Three pages have been added under the titles: "News" (this page), "Music" and "Flo-Bert Awards". For those not aware, the 'Flo-Bert's are the annual awards named after Florence Mills and Bert Williams and made for outstanding achievements in the field of tap dance. They will be presented at the 2001 Tap Extravaganza. The Music page provides extracts from, or links to, music associated with Florence.

 

Vaudeville Times: Magazine article & web page

In the last version I provided a link to the web site for the American Vaudeville Museum with the comment: "Doesn't include Florence. H'mm, we'll have to see what we can do about that!" Well, that's all been fixed now.  They explained that content on the site follows publication in their magazine Vaudeville Times and so an article by me, with some helpful collaboration from their resident contributor Frank Cullen, was published in the January 2001 edition.  To get a copy of the issue with the article on Florence, and other fascinating stuff, send US$6 (US$7 if outside USA) to: AVM, 33 Vista Sierra, Edgewood, NM 87015-6702, USA, asking for Vol. III, Issue 4 (Florence Mills) 

 

Adelaide Hall Biographies

Recent reports suggest that there may soon be two biographies of Adelaide Hall's life published.  Earl Okin, a friend of Adelaide's, recently advised the Duke Ellington Internet mailing list: "A friend of mine in London is finishing up what will prove to be a fascinating biographical book about our old friend Adelaide Hall, only going up to her arrival in the UK in the late 30s where she stayed until her death in 1993."
  I am also able to advise of another planned biography which will cover the whole of Adelaide's life:
"Sophisticated Lady - A Celebration of Adelaide Hall by Stephen Bourne will be published in October 2001 by the London-based publisher ECOHP (Hammersmith and Fulham Ethnic Communities Oral History Project) to commemorate her centenary. To coincide with the publication of the book, Bourne will also provide the sleeve notes to a new double CD compilation covering the years 1927-50 with some rare, unreleased recordings. This will be compiled by Hugh Palmer from his unique 78" record collection."
 

Johnny Nit scrapbooks

Johnny Nit was one of the most admired dancers of the Twenties. Critic Alexander Woolcott enthused over him in "Dixie to Broadway": "the dark Mr.
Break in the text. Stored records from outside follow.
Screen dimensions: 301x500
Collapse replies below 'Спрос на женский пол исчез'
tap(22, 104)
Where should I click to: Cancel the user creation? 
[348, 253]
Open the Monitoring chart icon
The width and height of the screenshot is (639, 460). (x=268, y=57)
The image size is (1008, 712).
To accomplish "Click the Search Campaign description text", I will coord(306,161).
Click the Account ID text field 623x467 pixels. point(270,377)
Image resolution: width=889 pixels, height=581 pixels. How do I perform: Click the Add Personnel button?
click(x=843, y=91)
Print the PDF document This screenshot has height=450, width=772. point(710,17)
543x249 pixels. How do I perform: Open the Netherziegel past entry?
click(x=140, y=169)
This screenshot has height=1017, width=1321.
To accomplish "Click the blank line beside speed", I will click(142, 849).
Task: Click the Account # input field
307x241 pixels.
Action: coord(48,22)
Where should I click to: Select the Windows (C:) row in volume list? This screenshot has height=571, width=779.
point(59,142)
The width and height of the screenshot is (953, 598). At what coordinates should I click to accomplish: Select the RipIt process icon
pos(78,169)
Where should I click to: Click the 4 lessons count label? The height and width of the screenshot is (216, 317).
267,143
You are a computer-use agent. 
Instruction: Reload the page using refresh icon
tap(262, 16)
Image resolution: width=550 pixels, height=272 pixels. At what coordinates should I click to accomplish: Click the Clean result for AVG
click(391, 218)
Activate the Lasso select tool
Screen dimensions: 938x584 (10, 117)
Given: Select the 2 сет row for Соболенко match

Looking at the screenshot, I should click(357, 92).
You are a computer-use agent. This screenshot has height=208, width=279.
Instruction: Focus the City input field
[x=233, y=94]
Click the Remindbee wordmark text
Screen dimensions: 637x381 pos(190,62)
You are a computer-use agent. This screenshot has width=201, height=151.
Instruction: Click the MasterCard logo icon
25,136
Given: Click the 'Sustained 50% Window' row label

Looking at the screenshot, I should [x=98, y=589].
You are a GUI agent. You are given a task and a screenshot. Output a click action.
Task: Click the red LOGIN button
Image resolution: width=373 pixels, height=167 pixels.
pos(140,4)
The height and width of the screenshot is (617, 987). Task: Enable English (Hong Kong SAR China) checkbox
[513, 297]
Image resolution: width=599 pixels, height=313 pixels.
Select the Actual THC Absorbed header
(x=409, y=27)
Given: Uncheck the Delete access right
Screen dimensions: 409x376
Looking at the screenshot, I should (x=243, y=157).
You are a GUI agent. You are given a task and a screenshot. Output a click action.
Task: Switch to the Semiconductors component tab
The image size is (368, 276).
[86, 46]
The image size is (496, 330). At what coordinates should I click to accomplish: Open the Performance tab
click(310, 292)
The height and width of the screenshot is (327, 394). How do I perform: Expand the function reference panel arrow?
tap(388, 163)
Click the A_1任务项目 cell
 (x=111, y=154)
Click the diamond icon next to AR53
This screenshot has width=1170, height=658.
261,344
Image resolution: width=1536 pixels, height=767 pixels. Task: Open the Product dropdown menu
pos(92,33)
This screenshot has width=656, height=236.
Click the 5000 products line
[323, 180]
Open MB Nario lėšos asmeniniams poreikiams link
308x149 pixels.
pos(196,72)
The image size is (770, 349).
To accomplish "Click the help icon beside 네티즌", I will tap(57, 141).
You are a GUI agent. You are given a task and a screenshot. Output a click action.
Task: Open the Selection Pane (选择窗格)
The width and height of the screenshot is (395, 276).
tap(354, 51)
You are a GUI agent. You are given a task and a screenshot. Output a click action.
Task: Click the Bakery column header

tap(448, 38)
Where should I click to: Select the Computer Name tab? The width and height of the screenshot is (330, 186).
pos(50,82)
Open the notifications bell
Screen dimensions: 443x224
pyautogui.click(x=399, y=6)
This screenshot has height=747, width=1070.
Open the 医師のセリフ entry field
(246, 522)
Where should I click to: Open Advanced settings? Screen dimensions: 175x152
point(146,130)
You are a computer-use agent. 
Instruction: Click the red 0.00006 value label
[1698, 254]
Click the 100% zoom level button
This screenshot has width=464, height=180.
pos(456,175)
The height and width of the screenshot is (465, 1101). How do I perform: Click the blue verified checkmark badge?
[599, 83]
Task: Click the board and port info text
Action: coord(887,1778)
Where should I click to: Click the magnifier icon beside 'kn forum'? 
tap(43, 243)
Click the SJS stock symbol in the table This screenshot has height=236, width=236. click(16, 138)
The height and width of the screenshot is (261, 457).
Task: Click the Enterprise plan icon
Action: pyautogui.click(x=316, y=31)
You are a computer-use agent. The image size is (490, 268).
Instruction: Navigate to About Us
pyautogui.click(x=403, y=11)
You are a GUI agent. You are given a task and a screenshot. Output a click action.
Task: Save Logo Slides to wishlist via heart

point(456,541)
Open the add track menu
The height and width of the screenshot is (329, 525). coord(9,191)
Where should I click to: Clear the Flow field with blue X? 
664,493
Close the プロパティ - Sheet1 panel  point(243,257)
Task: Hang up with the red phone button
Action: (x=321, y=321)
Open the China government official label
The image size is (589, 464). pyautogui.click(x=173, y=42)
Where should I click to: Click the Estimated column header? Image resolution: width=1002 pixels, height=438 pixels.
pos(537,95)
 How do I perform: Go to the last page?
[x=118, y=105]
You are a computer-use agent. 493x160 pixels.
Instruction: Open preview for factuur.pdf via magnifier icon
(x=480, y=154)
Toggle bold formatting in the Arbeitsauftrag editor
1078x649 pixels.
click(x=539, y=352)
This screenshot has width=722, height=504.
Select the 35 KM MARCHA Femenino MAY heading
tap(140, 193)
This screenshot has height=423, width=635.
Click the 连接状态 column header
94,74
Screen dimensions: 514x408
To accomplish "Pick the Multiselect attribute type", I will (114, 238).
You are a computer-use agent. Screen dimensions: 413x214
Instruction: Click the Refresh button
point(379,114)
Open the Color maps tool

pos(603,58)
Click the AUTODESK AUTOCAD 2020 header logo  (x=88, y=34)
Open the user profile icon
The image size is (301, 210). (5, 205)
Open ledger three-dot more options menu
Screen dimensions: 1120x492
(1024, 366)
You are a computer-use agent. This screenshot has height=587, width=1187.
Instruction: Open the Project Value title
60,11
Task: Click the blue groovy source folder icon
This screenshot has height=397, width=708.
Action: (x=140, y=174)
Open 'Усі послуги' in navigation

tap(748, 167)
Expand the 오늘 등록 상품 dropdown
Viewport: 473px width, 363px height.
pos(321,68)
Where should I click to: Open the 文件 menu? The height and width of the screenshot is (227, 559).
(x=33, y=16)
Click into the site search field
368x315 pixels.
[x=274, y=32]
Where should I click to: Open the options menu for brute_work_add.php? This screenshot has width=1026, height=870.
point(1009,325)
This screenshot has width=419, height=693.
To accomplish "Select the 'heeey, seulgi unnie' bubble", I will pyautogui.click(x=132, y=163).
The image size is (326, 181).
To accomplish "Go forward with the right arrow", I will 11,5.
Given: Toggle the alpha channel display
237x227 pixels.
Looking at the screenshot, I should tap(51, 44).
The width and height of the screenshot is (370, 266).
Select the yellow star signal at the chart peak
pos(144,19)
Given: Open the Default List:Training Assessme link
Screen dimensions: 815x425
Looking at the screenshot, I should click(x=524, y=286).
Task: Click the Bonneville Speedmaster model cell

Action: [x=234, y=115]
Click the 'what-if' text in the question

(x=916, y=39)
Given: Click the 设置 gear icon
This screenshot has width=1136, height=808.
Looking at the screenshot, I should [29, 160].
Nit with the toothful smile slides quietly into the rhythm and gives himself over to an artful, beautifully competent soft-shoe dance that is the high point of the evening. The lisp of his feet on the floor is rhythm’s self."  He went to England with Florence in "Blackbirds of 1926" and "1927" and then stayed on to be highly successful in Europe and England for many years.  He died in 1951 having been nursed lovingly through his final illness by his devoted Irish partner. On her recent death his scrapbooks came to light containing a treasure trove of memorabilia which is mostly being donated to an English theatre museum.

 

Burns Jazz: Duke's "Black Beauty"

Anyone living in America recently would have been hard put to avoid knowing that Ken Burn's nine part documentary on Jazz was running on TV.  Duke Ellington was one of the major figures featured in it, and a 1928 solo piano version of "Black Beauty", a.k.a. his "Portrait of Florence Mills" is on Disc One of  the  5 CD box "Ken Burns Jazz Collection"
 

New book : The Power of Pride

There is a very nice chapter on Florence, with excellent pictures, in the recently published The Power of Pride: Stylemakers and Rulebreakers of the Harlem Renaissance by Carole Marks and Diana Edkins.  The rest of the book is also excellent with coverage of figures like Duke Ellington, Langston Hughes, Ethel Waters and many, many more. 

Obituaries

The few people left from Florence's era are, by the nature of things, very old and inevitably we are gradually losing them. This was one of the most outstanding of them:

Maude Russell (The Slim Princess)

Maude Russell died recently at the magnificent age of 104.  As late as last year her good friend Leonard Reed advised me her mind was still as sharp as ever.  I had the pleasure of meeting her at 101 and was astounded at her vitality and vivid memory.  A survivor of 5 marriages and a very tough lady, she  said to me "Listen, you know, about Florence, Florence was such an angelic person, there’s very little to write about her. There was never any scandal attached to her

Here is the full text of her obituary article in the New York Times, 29. March 2001:

Maude Rutherford, High-Kicking Songster of 20's, Dies at 104: By JOYCE WADLER

Maude Russell Rutherford, a singer and dancer in the glory days of black theater in the 1920's who always said she was the one who really introduced the Charleston on Broadway, died on March 8 at her home in Atlantic City. She is believed to have been 104. Strikingly pretty, she was billed as the Slim Princess when she worked with Josephine Baker, Fats Waller and Pearl Bailey. Never a star, Ms. Rutherford was usually the soubrette or a featured performer and a great favorite at Harlem's Cotton Club.
She wrote her particular footnote to history in 1922 in the Broadway show "Liza, " an all-black revue with lyrics and music by Maceo Pinkard. While many dance histories credit the 1923 show "Runnin' Wild" with bringing the Charleston to Broadway, Ms. Rutherford led the "Liza" chorus girls in the dance a year earlier.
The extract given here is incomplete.